Is the average CPU produced in 2017 capable of decrypting AES at several gigabytes per second?

Would such a CPU be capable of doing so at just 3% of its usage?

Does the quote in question misrepresent or over-simplify the topic, or is it fairly accurate?

Disclaimer: I'm by no means an InfoSec professional, nor have I studied information security in any depth, so I apologise in advance if I'm speaking from a place of unforgivable ignorance here.

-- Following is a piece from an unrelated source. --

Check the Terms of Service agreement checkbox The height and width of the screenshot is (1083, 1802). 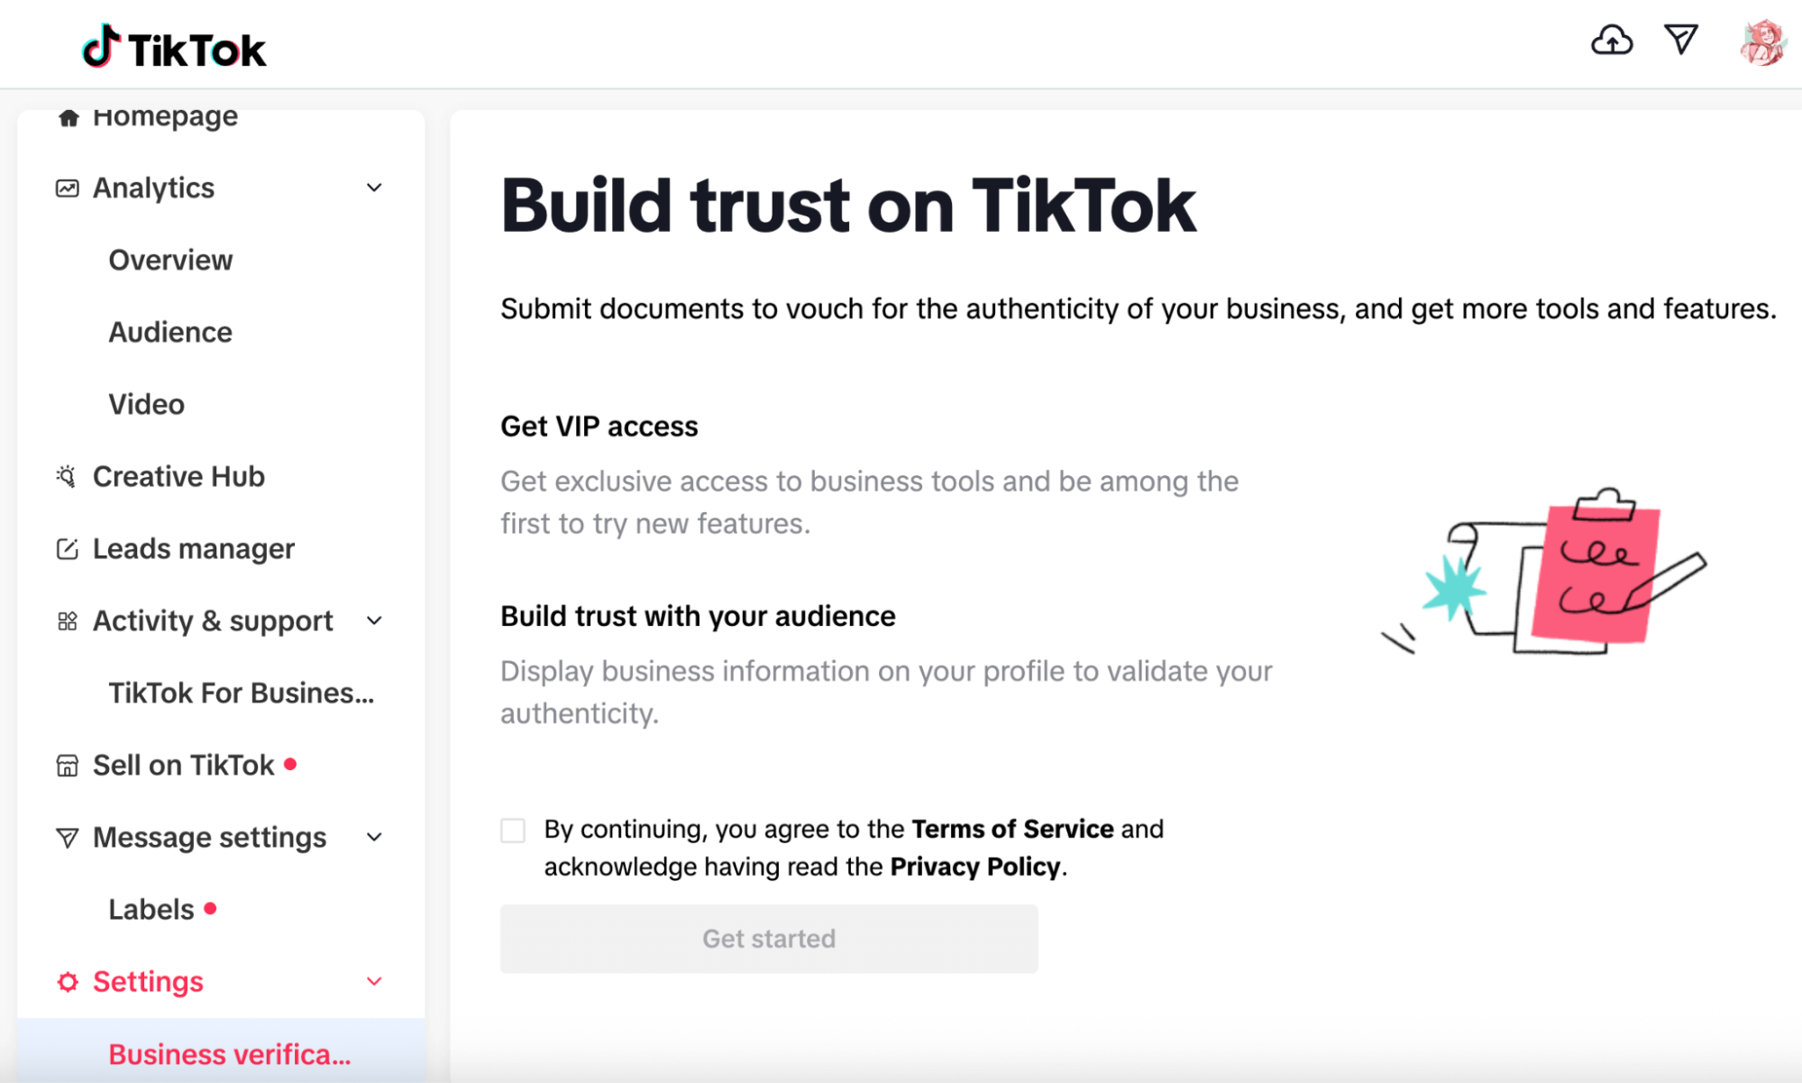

• See the numbers at calomel.org/aesni_ssl_performance.html which show several GByte per second per core on commonly used CPU. It's the first hit for me when searching for aes speed cpu. But your system (i3-2100) has no hardware support for AES according to the product description and that's why it is slow. – Steffen Ullrich Apr 3 '17 at 5:03
• It sounds like you are comparing AES decryption speeds to password/passphrase key-derivation function for AES speeds. The latter are intentionally slowing the process of 'generating' a key for security purposes, while the former assume you already have the valid decryption key. – PwdRsch Apr 3 '17 at 5:24
• The claim that AES in typical modern hardware is so fast that it's no longer the bottleneck is pretty much true. The claim that HTTPS or SSL is therefore fast, is slightly more complicated than that. For instance, SSL defeats client side proxy caching, so you are forced to deploy with a CDN to maintain good global performance. Second aspect, initial TLS handshake still takes multi round trips, though subsequent reconnection is requires less roundtrip. TLS 1.3 enables zero roundtrip reconnection, but this comes with a number of security caveats. So yes, AES is no longer bottleneck for HTTPS. – Lie Ryan Apr 6 '17 at 3:03
• @Hashim: You are misreading the tweet. The author is talking about how quickly modern processors can decrypt AES data if you have the secret key. Whatever the numbers are, the point is just that recent CPUs have specialized AES acceleration hardware, to allow more software to use encryption routinely without a large performance impact. – Luis Casillas Apr 7 '17 at 1:38

AES decryption with the key can definitly happen at GB/s on modern Intel CPUs. Brute-forcing the entire AES keyspace (e.g. 2^128 possibilities) is considered impossible today by a very large margin (more time than the age of the universe).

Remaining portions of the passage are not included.